The final session will be Thursday, Nov. 21, at 6 p.m. at Georgetown Public Library, 123 West Pine Street, Georgetown. (Events were also held Nov. 7 in Laurel and Nov. 14 in Lewes.)
“I think it went fairly well, some great conversation with stakeholders from west Sussex County,” including private individuals and government officials. “The majority either had a student or relative that went to Sussex Tech,” said Kelly.
This program is truly just a conversation. The two-hour session starts with a quick presentation on the project goals. Then “the facilitator walks the group through multiple subjects … the goal is to have everyone participate and have a conversation,” Kelly said.
They will discuss public perceptions on Tech’s academic programs, vocational programs, school culture/climate, and overall educational opportunities at home versus at Tech.

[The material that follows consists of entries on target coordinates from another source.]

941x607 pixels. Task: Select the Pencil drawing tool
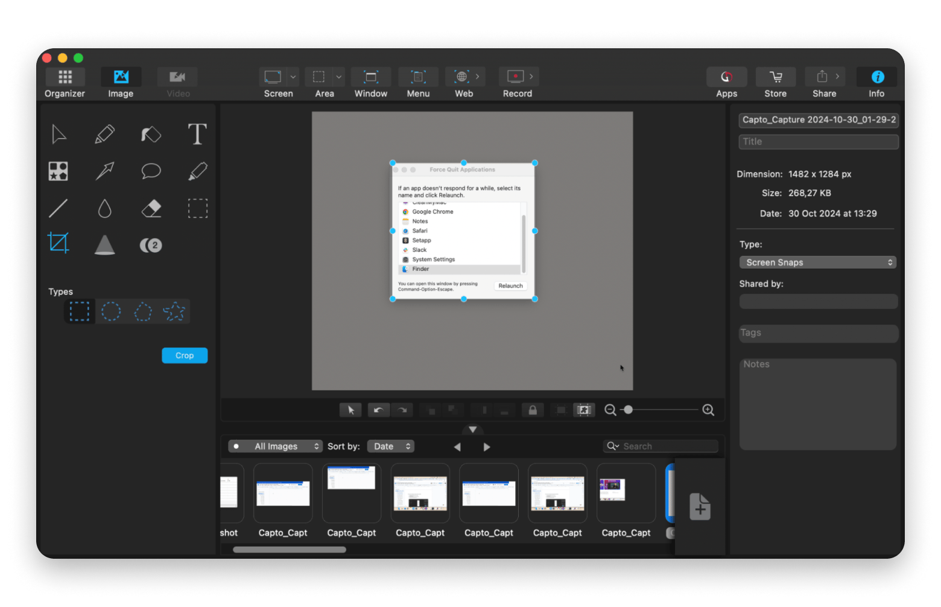coord(105,134)
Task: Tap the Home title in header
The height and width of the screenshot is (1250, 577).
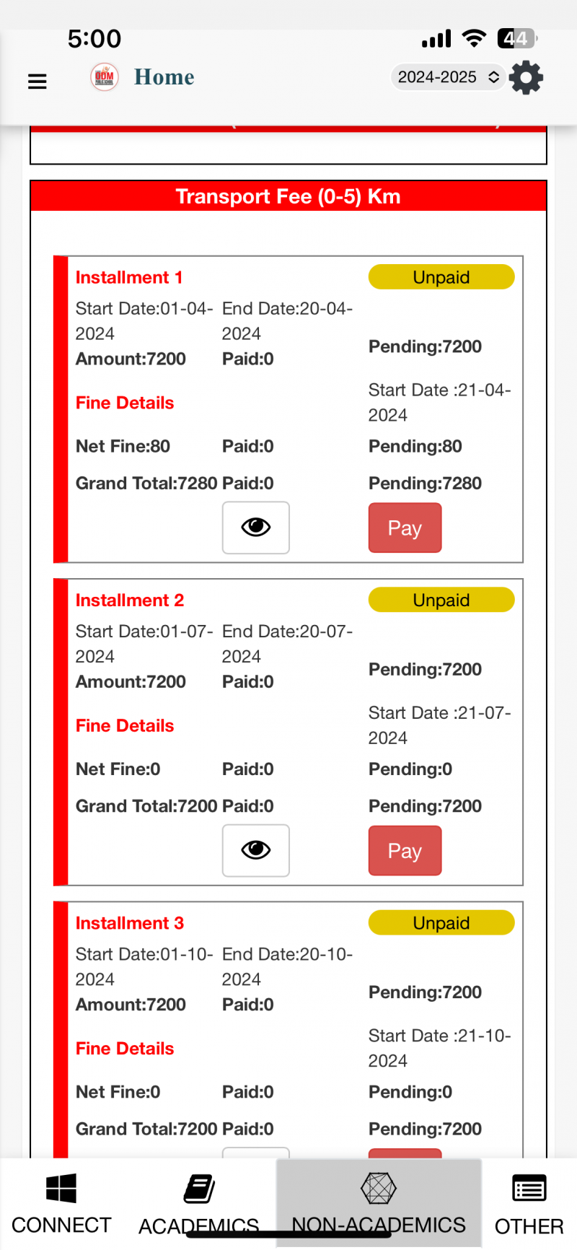Action: coord(164,77)
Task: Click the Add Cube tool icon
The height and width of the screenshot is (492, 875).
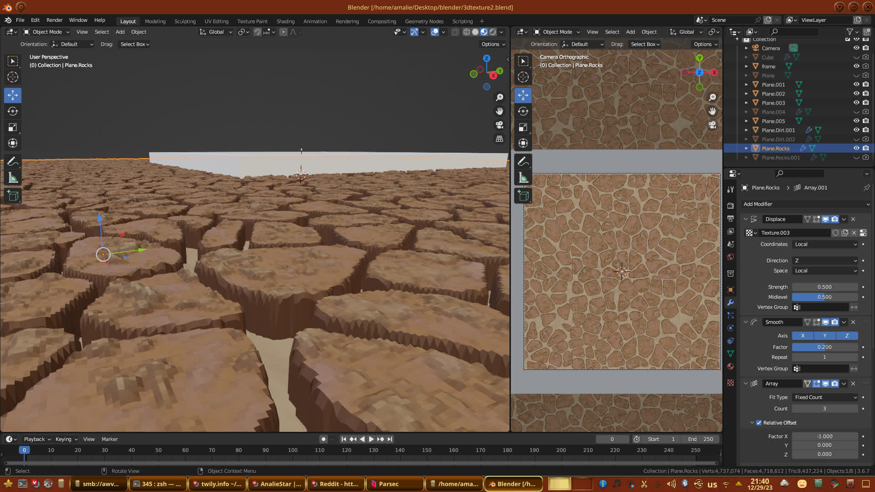Action: tap(13, 196)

“I think this is a fantastic opportunity to have your voice heard,” Kelly said, “help generate information in the report that may help lead to certain recommendations.”
This all started with the large number of applications Sussex Tech has been receiving. Each year, Sussex County eighth-graders prepare to migrate up to high school. Many of them consider applying to the vocational-technical school instead.
These IPA discussions will contribute to a larger report. Having already sent a survey home to the 2018-19 applicant families, “these community conversations are our way to dive deeper into the survey data we collected,” Kelly said.
This is just a fact-finding mission. The IPA was not asked to make explicit recommendations. Their final report will provide background information and context for Tech’s current situation and then summarize the overall comments that come from public conversation.
This report will ultimately help legislators and school officials in future decision making. It could be completed in January.
For over 45 years, IPA has worked with local governments to provide science and policy research, helping decision-makers on issues of water resources, education, health, transportation, civic engagement and other regional planning issues. They’ve done everything from training public officials and municipal staff to creating a database of grant money for resiliency-building projects. Details are online at ipa.udel.edu.
Please RSVP by emailing email@example.com by 11 a.m. on Thursday to ensure adequate seating and refreshments.
Only room for one-third of applicants
There has been massive interest from applicants across Sussex County.
“We had 802 freshman applications this year, and with the cap, we could only accept 270 of them,” Superintendent Stephen Guthrie told Coastal Point in August. “My interpretation is we’re not serving the population [adequately], so I think we can make a reasonable case to go back to that 1,600.”
Plus, their accepting more students can alleviate overcrowding in other school districts.
Sussex Tech might have cause to increase their enrollment and update their building, but among other things, they’ve been trying to remediate where the public saw them trying to expand too fast with college-bound students.
Unlike local school districts, which grow every time a family moves to town, Tech’s enrollment is controlled legislatively. In recent years, Delaware General Assembly forced Tech to reduce enrollment by several hundred students, down to 1,250 students in the 2017-2018 school year (there was no cap prescribed for last year).
That was emphasized this October when Tech mentioned a potential enrollment increase in their request to replace the current aging school with a more energy-efficient building. The Department of Education denied the request for various reasons, but noted that vo-tech districts don’t get to make the “capacity” argument because “they are capped for how many students they can accept,” said DOE spokesperson Alison May.